§ **What to do**: Rewrite the text on Spain's Holy Week hoods between "What would you" and "them offensive names.", inclusive, with "jesters" changed to "court fools".

§ **Document section**:
What would you think if you saw the streets of your city flooded by large groups of robed figures with their heads covered by pointed hoods? In Spain nobody would have the least suspicion, because even small children know that these are the spectacular Catholic processions staged every Easter to celebrate the Holy Week. The impressive headgear has its origin in the Dark Ages, when clowns and jesters sometimes wore pointed hats to enhance their imaginary foolishness or ineptitude. This gimmick inspired lawmakers to make criminals parade through the streets wearing the cone hat while people threw things at them, spit on them and called them offensive names.

During the Middle Ages, the Court of the Spanish Inquisition placed a similar cone hat on its prisoners, usually decorated with symbols of sin and reparation. Centuries later, in 1799, Goya would include an etching of an Inquisition prisoner wearing a pointed hat in his renowned series “Los Caprichos”. With this penitential implication, a religious brotherhood from Seville had adopted it in the 17th century and the tall peaked hat–“capirote” in Spanish was a national success, representing the penitent’s approach to heaven. The novelty added by religious brotherhoods was the fabric covering face and chest in order to preserve the repentant sinner’s identity. As Richard Nathaniel Wright wrote in 1957 in his book “Pagan Spain”, it must have been from Andalusia that the Ku Klux Klan appropriated its world-famous or infamous costume. As if the resemblance of the long hooded robe with two slits for eyes wasn’t enough, KKK also flaunts the white color and the square cross emblem. What the American supremacist group surely didn’t emulate was the intention of righting a wrong. Should the Brotherhood of Silence sue the Ku Klux Klan? They certainly have a case.

§ **Dataset section**:
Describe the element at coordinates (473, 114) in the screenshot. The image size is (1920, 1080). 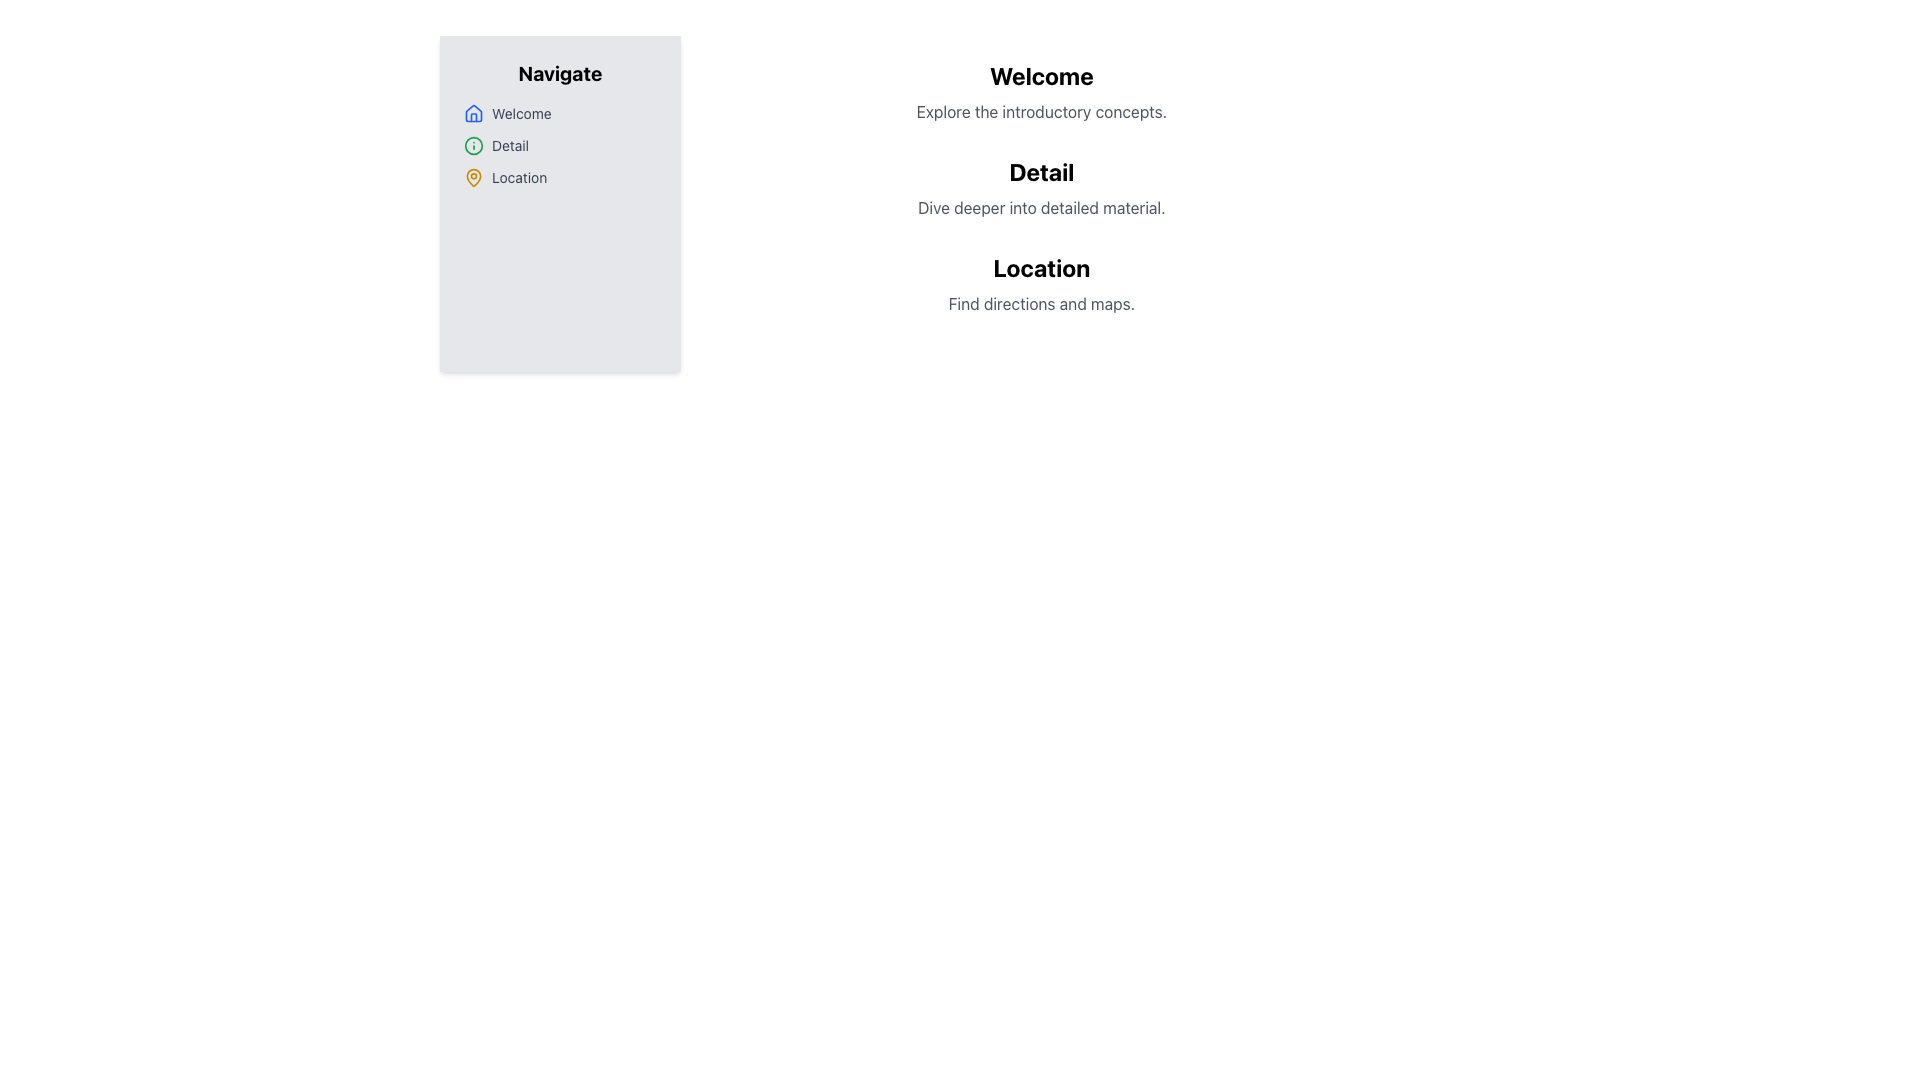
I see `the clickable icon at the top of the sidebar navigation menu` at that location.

§ **Full output**:
What would you think if you saw the streets of your city flooded by large groups of robed figures with their heads covered by pointed hoods? In Spain nobody would have the least suspicion, because even small children know that these are the spectacular Catholic processions staged every Easter to celebrate the Holy Week. The impressive headgear has its origin in the Dark Ages, when clowns and court fools sometimes wore pointed hats to enhance their imaginary foolishness or ineptitude. This gimmick inspired lawmakers to make criminals parade through the streets wearing the cone hat while people threw things at them, spit on them and called them offensive names.